-- WORK INSTRUCTION --
Omit the images. Copy each entry word for word.

-- Pixel coordinate grounding data --

──────────

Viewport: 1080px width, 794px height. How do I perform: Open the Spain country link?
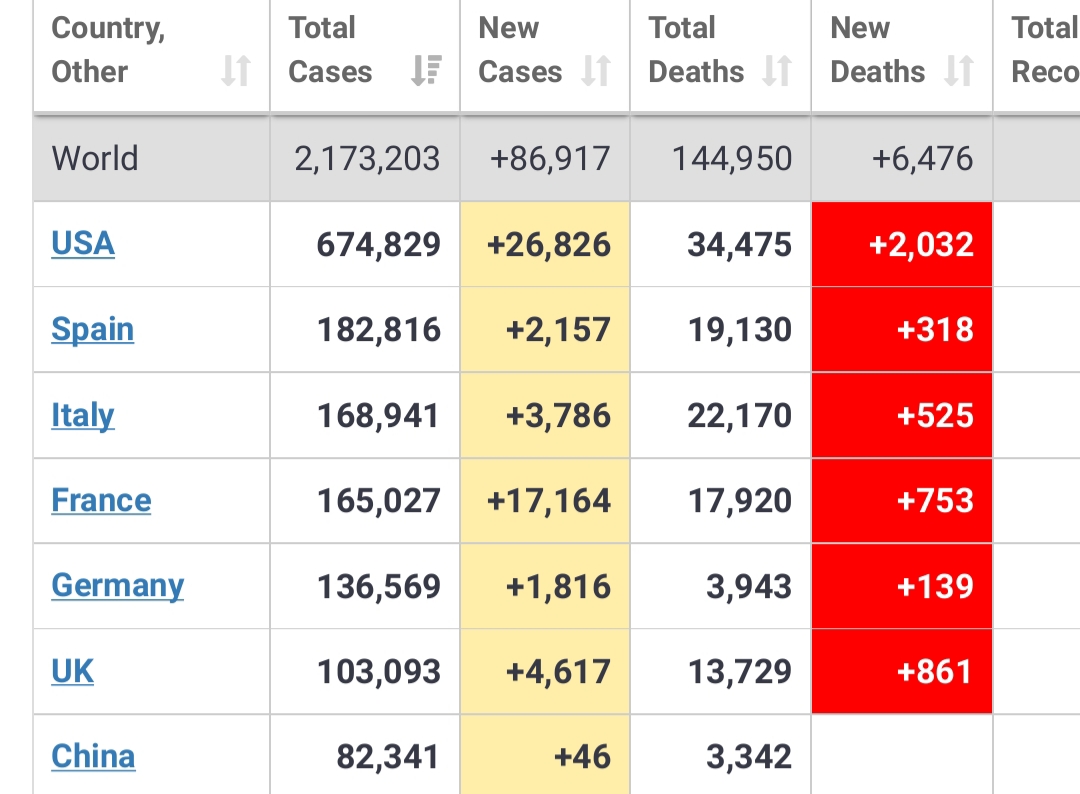tap(92, 330)
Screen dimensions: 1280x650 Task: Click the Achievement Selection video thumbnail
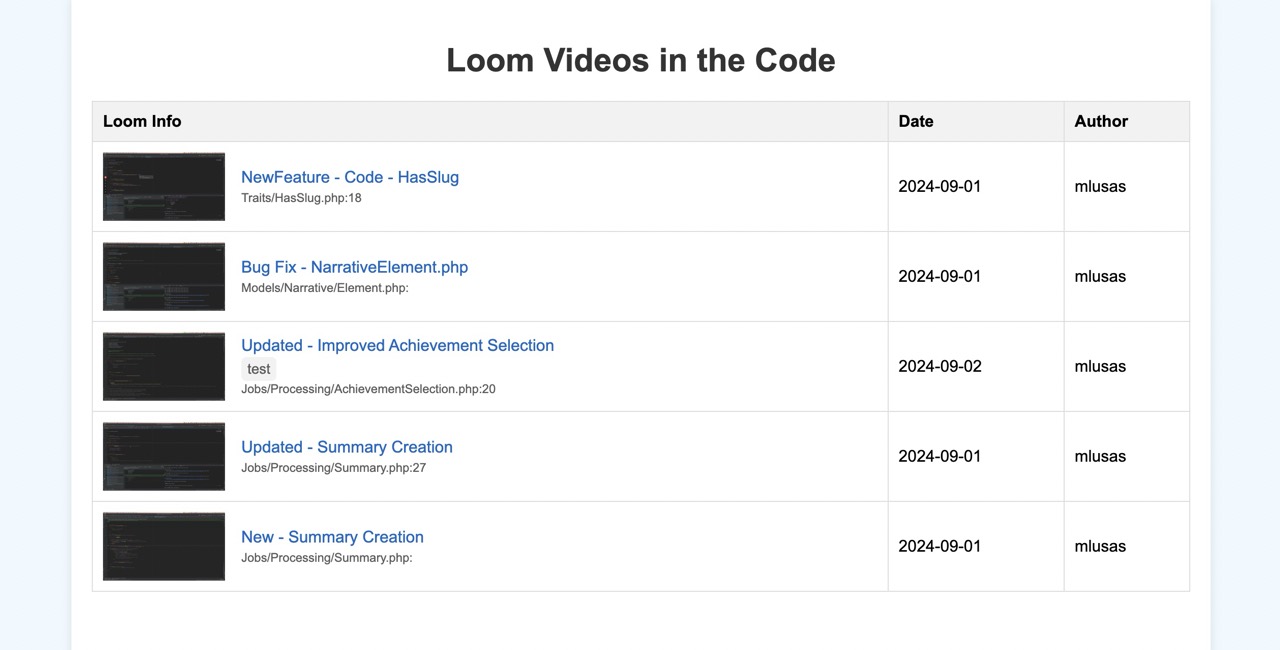pyautogui.click(x=164, y=367)
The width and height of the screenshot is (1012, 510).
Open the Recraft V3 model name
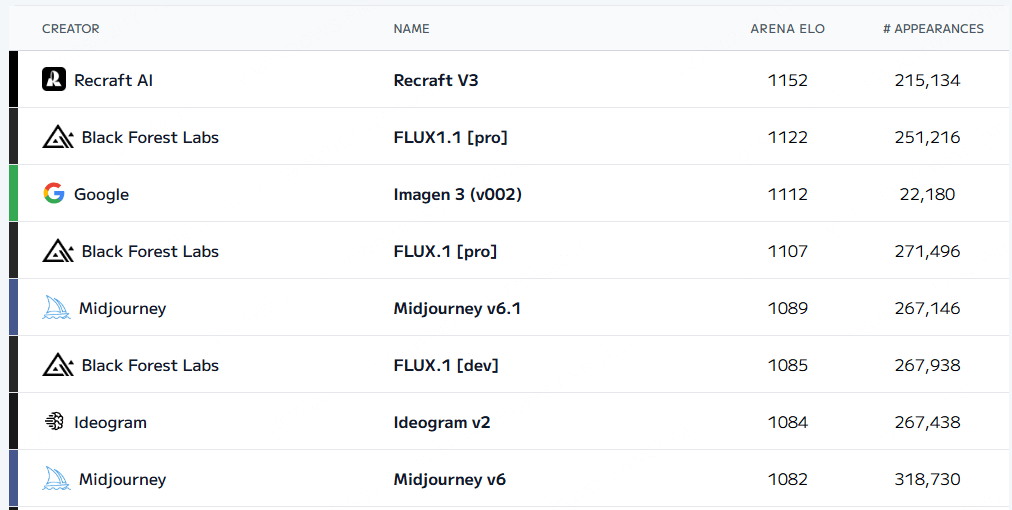click(436, 80)
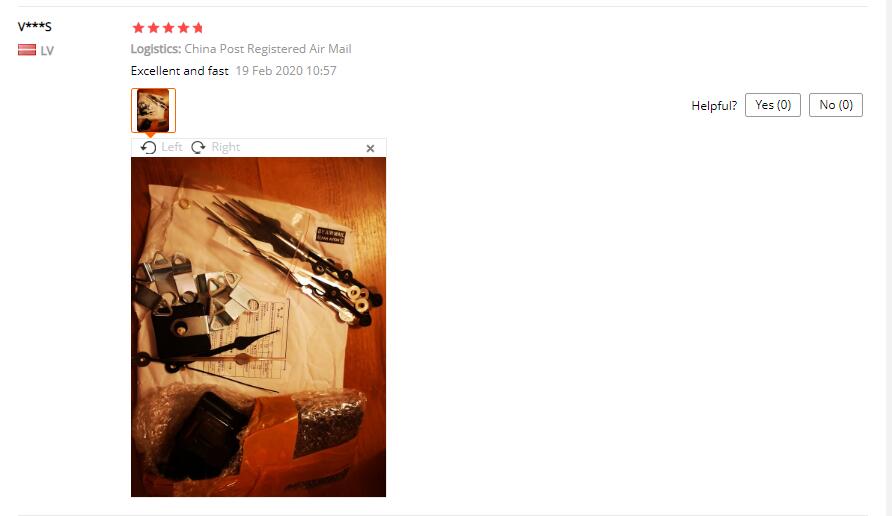Click the "Excellent and fast" review text

coord(180,71)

──────────

-- SOLUTION BELOW --
Viewport: 1080px width, 794px height. How do I perform: Open the Spain country link?
tap(92, 330)
Screen dimensions: 1280x650 Task: Click the Achievement Selection video thumbnail
pyautogui.click(x=164, y=367)
The width and height of the screenshot is (1012, 510).
Open the Recraft V3 model name
click(436, 80)
Click the "Excellent and fast" review text

coord(180,71)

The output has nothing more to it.